Caretaker-child interaction of three Korean children (Jong 1;3-3;5, Joo 1;9-3;10, Yun 2;3-3;9) were video-recorded (every two weeks for 30 minutes) and transcribed, of which about 81hr were analyzed. As for past marker -ess, three children produced 1,491 tokens and their caretakers 12,556 tokens. As for progressive marker -ko iss, three children produced 163 tokens and their caretakers 2,092 tokens. In total, 16,302 tokens were analyzed.
The results indicate that in the early stages of development, the three Korean children used past marker -ess- predominantly with telic verbs, following the Aspect Hypothesis. All three caretakers also used past marking -ess- more frequently with telic verbs than with atelic verbs. All children’s usage closely reflects the frequency of their caretakers, yielding high correlation (r=0.94), suggesting that the input in the child-directed speech influenced the acquisition pattern of past marking consistent with the Aspect Hypothesis. In contrast, the acquisition of progressive marker -ko iss did not follow the prediction of the Aspect Hypothesis in that the children were not observed to associate progressive marking with activity verbs at the early stages of development. Further, caretaker’s input did not correlate with the children’s use of the imperfective marker, with much lower correlation than past tense (r =0.58).
To account for the results, we suggest that multiple factors need to be considered in the L1 acquisition of tense-aspect markers, such as input frequency, a language-specific system of aspectual semantics, and individual variation, rather than a strong universal hypothesis.

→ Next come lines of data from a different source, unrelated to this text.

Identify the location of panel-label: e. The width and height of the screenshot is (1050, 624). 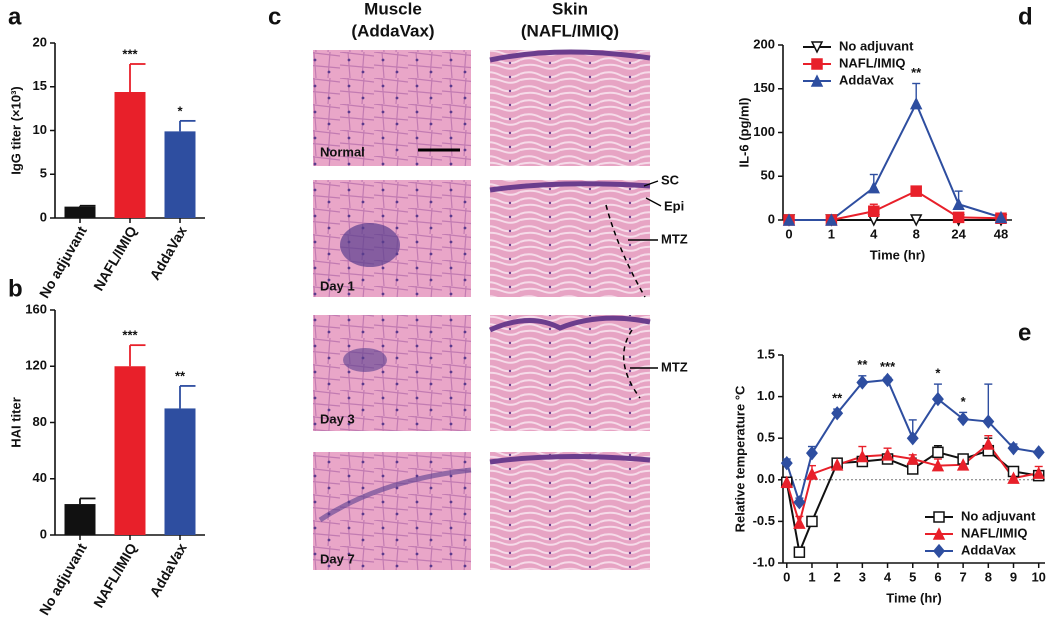
(1024, 332).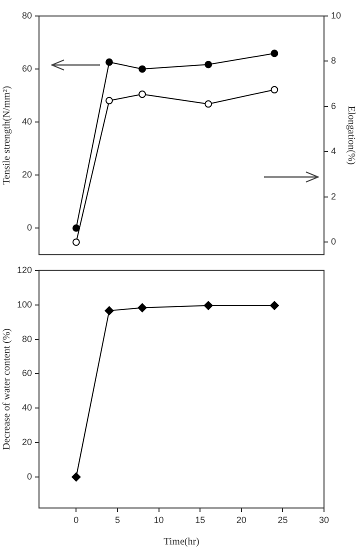  I want to click on x-tick-label: 20, so click(241, 520).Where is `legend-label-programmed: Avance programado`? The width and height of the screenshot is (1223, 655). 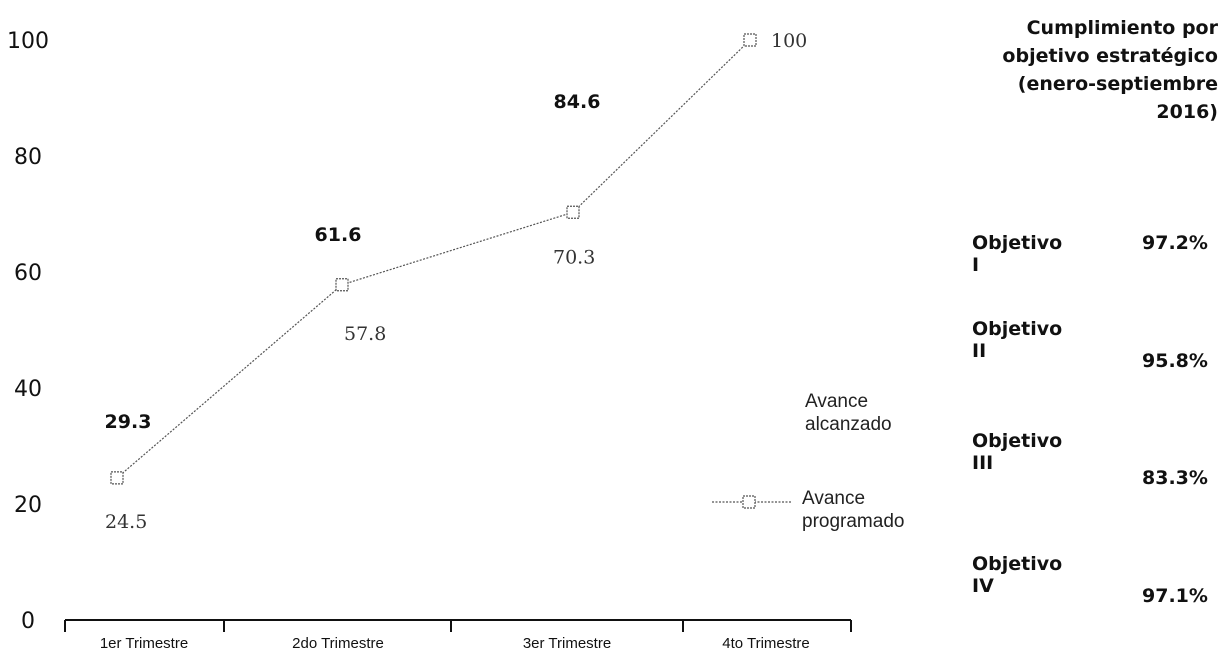 legend-label-programmed: Avance programado is located at coordinates (872, 510).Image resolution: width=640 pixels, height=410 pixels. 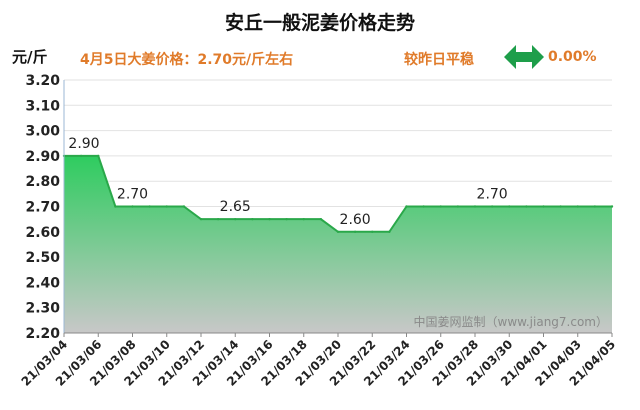 What do you see at coordinates (236, 207) in the screenshot?
I see `data-label: 2.65` at bounding box center [236, 207].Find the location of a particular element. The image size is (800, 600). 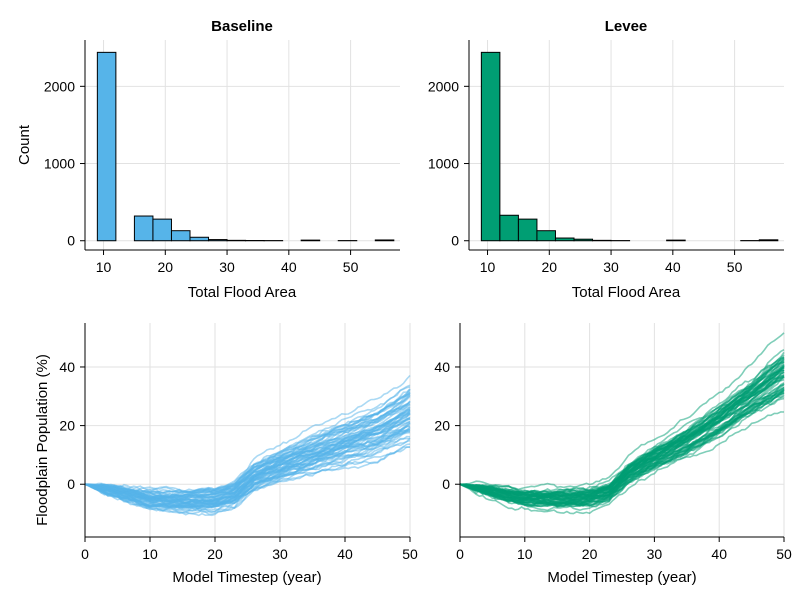

y-axis-label: Count is located at coordinates (24, 144).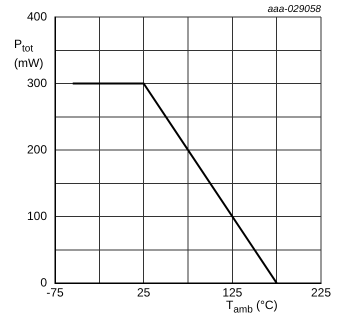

Regarding frequency To see the difference in input frequency between past tense -ess and progressive -ko iss, we calculated the percentage of each marker relative to the total number of caretaker’s utterances. Past tense (12.8%) is much more frequent, used nearly 10 times more than progressive marker (1.4%). High-frequency input may have a strong influence on children’s speech, and we argue that this may be the reason why past tense shows the higher correlation between caretakers’ and children’s use than progressive aspect does. Regarding the language- specific system of aspectual semantics, Korean progressive marker -ko iss is not obligatory to describe an ongoing event unlike English be -ing, and can describe a resultative state with transitive achievement verbs (Ryu & Shirai, 2014), which explains its lower frequency. Finally we note that because our participants clearly showed different patterns regarding the acquisition of progressive aspect, individual variation seems to be at work, as has been found for example by Budwig (1996) in pronominal case acquisition in English.